Where in the data below does the word "will" appear? Copy every line that has it.

#### Exercise data

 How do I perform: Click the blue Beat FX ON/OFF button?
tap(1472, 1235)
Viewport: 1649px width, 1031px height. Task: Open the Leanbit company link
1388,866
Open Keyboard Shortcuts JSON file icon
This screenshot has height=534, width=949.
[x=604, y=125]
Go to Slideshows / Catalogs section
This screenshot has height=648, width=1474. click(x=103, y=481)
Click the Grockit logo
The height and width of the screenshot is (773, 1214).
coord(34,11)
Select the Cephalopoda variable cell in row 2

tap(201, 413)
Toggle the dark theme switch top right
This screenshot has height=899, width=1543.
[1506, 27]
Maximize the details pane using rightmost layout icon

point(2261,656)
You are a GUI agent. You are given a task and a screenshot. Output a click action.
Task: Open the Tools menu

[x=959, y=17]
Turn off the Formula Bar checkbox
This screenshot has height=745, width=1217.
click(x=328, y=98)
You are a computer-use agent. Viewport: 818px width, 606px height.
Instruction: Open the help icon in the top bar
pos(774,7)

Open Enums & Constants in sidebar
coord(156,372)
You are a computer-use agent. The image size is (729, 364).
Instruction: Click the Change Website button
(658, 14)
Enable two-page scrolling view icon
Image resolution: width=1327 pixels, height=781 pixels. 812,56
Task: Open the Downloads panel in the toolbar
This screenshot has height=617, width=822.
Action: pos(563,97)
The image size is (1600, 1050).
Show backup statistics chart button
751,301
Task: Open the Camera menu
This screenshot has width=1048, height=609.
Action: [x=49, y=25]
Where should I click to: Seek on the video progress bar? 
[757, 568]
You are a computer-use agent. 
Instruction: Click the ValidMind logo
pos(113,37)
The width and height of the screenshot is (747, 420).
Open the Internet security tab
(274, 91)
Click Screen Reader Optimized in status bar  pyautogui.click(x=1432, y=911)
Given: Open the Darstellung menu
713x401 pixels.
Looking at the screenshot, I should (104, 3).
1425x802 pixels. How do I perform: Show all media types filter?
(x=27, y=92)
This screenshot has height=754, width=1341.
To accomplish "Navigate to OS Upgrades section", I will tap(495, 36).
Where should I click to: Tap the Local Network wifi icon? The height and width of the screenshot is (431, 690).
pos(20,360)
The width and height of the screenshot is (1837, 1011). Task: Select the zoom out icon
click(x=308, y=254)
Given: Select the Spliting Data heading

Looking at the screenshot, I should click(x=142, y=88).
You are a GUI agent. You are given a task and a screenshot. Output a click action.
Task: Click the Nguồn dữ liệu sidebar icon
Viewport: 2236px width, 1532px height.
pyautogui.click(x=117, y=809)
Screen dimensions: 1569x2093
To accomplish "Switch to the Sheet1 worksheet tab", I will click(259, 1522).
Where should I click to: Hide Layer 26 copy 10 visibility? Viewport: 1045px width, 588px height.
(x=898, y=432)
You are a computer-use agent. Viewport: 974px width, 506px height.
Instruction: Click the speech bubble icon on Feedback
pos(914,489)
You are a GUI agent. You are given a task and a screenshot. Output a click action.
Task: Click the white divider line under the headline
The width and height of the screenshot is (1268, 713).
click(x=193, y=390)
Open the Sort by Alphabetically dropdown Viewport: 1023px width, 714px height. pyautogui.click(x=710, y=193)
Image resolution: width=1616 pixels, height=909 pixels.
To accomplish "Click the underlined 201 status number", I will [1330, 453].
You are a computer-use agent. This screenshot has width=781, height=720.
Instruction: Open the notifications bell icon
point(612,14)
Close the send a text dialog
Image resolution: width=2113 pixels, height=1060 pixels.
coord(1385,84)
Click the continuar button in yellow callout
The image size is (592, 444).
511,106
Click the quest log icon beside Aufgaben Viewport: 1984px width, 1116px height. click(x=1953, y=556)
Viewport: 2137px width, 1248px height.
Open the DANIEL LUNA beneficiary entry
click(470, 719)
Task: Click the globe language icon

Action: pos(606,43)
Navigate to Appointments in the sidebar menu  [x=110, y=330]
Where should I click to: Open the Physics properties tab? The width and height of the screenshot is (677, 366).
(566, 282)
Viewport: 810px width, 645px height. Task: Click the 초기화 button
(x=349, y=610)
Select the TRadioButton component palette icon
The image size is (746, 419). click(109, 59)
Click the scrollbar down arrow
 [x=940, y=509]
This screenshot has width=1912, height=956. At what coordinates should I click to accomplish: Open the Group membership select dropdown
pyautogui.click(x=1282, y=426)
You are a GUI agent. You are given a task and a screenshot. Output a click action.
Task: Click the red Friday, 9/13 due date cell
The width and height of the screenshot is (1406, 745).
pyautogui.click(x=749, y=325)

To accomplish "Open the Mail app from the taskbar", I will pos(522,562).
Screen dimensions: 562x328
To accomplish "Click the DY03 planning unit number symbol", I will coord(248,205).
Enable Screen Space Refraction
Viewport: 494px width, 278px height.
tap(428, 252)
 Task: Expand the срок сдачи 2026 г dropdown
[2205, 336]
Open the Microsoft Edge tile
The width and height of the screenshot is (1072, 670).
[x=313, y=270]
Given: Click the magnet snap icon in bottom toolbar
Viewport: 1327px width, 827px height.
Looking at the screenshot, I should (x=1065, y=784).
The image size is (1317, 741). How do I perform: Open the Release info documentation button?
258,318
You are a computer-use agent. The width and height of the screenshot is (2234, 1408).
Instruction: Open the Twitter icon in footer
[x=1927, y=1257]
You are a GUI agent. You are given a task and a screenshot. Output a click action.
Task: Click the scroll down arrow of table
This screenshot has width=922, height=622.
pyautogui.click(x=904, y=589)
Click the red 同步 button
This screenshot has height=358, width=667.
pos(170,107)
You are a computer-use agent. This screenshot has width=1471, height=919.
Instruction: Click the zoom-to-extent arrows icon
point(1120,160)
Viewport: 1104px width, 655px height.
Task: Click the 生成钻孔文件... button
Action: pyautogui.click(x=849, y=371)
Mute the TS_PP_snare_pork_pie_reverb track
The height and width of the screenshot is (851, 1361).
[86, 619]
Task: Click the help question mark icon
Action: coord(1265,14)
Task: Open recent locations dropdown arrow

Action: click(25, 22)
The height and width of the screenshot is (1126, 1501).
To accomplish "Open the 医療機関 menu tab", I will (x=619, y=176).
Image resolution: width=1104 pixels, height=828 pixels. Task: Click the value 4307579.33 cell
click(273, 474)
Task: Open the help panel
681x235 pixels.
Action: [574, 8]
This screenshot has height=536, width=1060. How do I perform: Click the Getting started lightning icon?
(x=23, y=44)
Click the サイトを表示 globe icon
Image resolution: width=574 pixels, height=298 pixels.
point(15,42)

########

Output below ->
To accomplish "Navigate to OS Upgrades section", I will tap(495, 36).
To accomplish "Switch to the Sheet1 worksheet tab", I will click(259, 1522).
To accomplish "Click the underlined 201 status number", I will [1330, 453].
To accomplish "Open the Mail app from the taskbar", I will pos(522,562).
To accomplish "Click the DY03 planning unit number symbol", I will coord(248,205).
To accomplish "Open the 医療機関 menu tab", I will (x=619, y=176).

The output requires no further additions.